I can't seem to figure this out algebraically, or intuitively.

Same with a result like $M_X M_X = M_X$ which I know is the idempotent property for a residual maker.

If I think of $M_X X = 0$, this makes sense to me, because it's saying the vector of least-squares residuals of regressing X on itself is 0 - because X perfectly predicts itself.

But what's the interpretation when we have two residual makers? What exactly is the regression?
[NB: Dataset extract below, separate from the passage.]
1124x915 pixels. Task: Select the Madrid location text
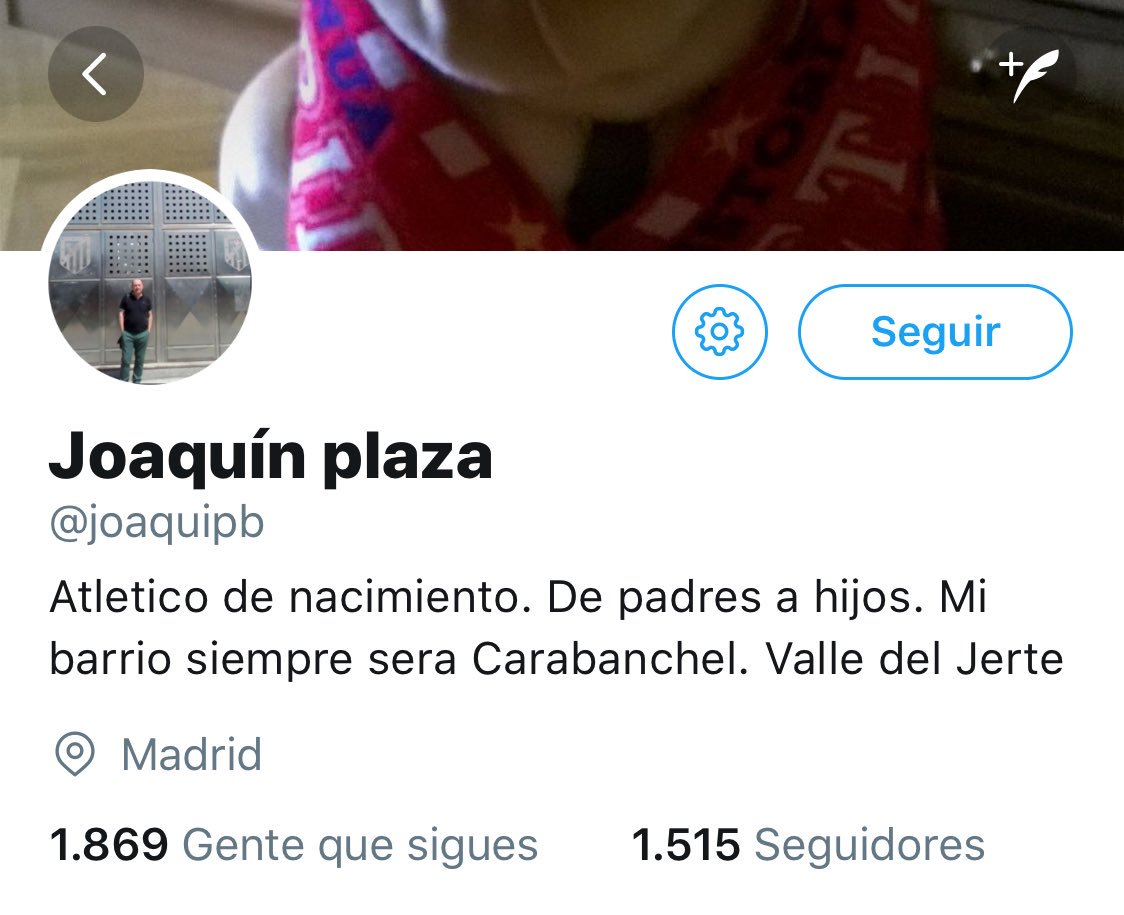[191, 755]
  • $\begingroup$ I have edited the title pls. see if this is what you meant. Also not that you have to specify the relationship between $X_2$ and $X$. Is it for example the case that $X = [X_1 X_2]$ hence $X_2$ being part of $X$ or what? $\endgroup$ Commented Mar 16, 2020 at 7:55
  • $\begingroup$ Sorry for the ambiguity. The title is correct, and yes, X_2 is a column vector of X $\endgroup$ Commented Mar 16, 2020 at 8:21

1 Answer 1


If you take some vector $y$ and regress on $X$ you get residuals $\hat \epsilon = M_Xy$ which is why $M_X$ is sometimes referred to as the "residual maker matrix". Let assume you decide to take these residuals and regress them on $X_2$ where $X = [X_1 \ X_2]$ then the identity that $M_{X_2}M_X=M_X$ for $X = [X_1 \ X_2]$ tells you that the residuals $\hat u$ from that regression will be $\hat u=M_{X_2}\hat \epsilon =M_{X_2} M_Xy = M_Xy = \hat \epsilon$ the same.
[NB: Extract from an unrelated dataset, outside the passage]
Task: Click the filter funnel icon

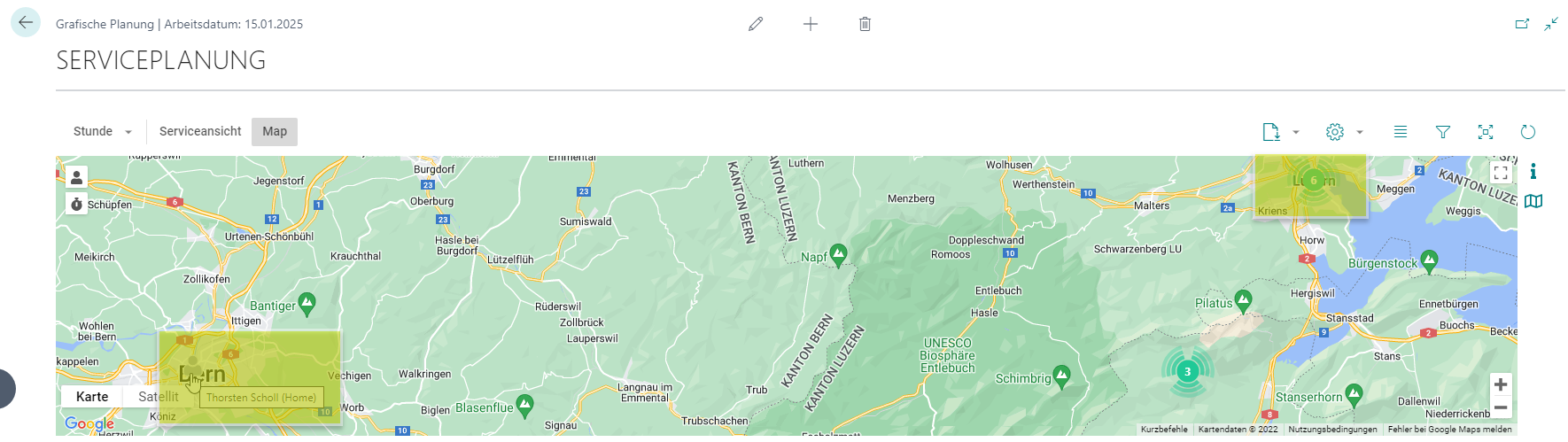Action: pyautogui.click(x=1443, y=132)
You could say that the first regression takes all the variation in $y$ that systematically varies with $X$ and puts the unsystematic variation in $\hat \epsilon$. Since $X_2$ is included in $X$ there is no variation left in these residuals that systematically varies with $X_2$.


To show that $M_{X_2}M_X=M_X$ for $X = [X_1 \ X_2]$.
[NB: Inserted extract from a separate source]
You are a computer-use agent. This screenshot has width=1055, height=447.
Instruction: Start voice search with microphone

It should makes sense to you that $$P_X X = X,$$ which can be read as for any column in $X$ the predicted values from a regression of the column unto $X$ is the column itself.

And by partioning this implies that $P_X [X_1 \ X_2] = [X_1 \ X_2]$ hence $$P_XX_2 = X_2,$$ stating simply that since it holds for any column of $X$ it must hold for some selection of the columns in $X$ the selection being $X_2$.

Using this it is easy to show that $P_{X_2}P_X=P_{X_2}$. Consider that

$$P_{X_2}P_X=X_2(X_2^\top X_2)^{-1}X_2^{\top}P_X$$

and notice that the final part $X_2^{\top}P_X$ is simply $(P_XX_2)^\top$ due to symmetry of $P_X$. But you know from above that $P_XX_2=X_2$ so $(P_XX_2)^\top = X_2^\top$. It follows then that

$$P_{X_2}P_X=X_2(X_2^\top X_2)^{-1}X_2^{\top}P_X = X_2(X_2^\top X_2)^{-1}X_2^{\top} =P_{X_2}$$ Finally consider that

$$M_{X_2}M_X = (I-P_{X_{2}})(I-P_X) = I -P_{X} - P_{X_2}+ P_{X_2}P_X = I -P_{X} = M_X$$ using from above that $P_{X_2}P_X=P_{X_2}$.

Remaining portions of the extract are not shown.